My husband is a little challenged when it comes to hair follicles so every year his costume needs to involve excessive amounts of hair. There is a need! The first couple of hours of the party involve pointing and “did you see so and so’s costume?” – it’s hilarious! Last year we introduced a DJ – who was dressed as a 1970s pimp. We moved all of our furniture and taped cardboard down on the floor to protect it and voila – dance floor. We always invite our neighbours. Because let’s face it, the more the merrier and if you invite your neighbours, they can’t complain about the noise.

Did I mention that we go all out in decorating our house? I hang creepy framed pictures on my walls, I hang mummified goblins from the ceiling and there is a witch who cackles every time somebody walks by her. At every party, we set up a secret voting area - a la Survivor - where everyone anonymously votes for best costume and at around midnight we pick a winner. The winner gets an award (thank you dollar store) and a gift certificate to a popular restaurant or coffee shop. Fun! My husband loves it – and I think it’s because he’s a Brit and I don’t think that Halloween is a big thing over there so he really goes overboard. Our front and back yards turn into old graveyards – dry ice and all.

Just because you’re a grown up - and a parent - doesn’t mean that you have to stop having fun.

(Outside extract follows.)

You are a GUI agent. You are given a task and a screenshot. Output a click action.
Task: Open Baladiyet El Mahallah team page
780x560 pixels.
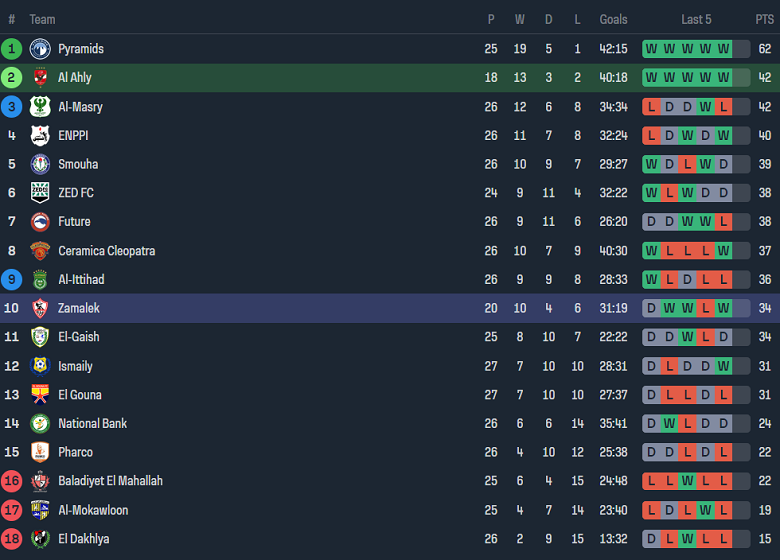[110, 481]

Halloween is a big part of my childhood. I’m glad that I can still celebrate as an adult and I’m happy to provide my friends and family with a place to do it. I do however, have an ulterior motive - this gets me out of hosting Christmas.

Check out more scary secrets for making this Halloween terrific-ly terrifying.

Sandy Pedrogao is the Editor and Co-Founder of Oh Baby! Magazine and OhBabyMagazine.com She is a sleep deprived mom of two and is always looking for balance and a nice bottle of red wine. Sandy and her family live in Toronto, but you can always find her on twitter.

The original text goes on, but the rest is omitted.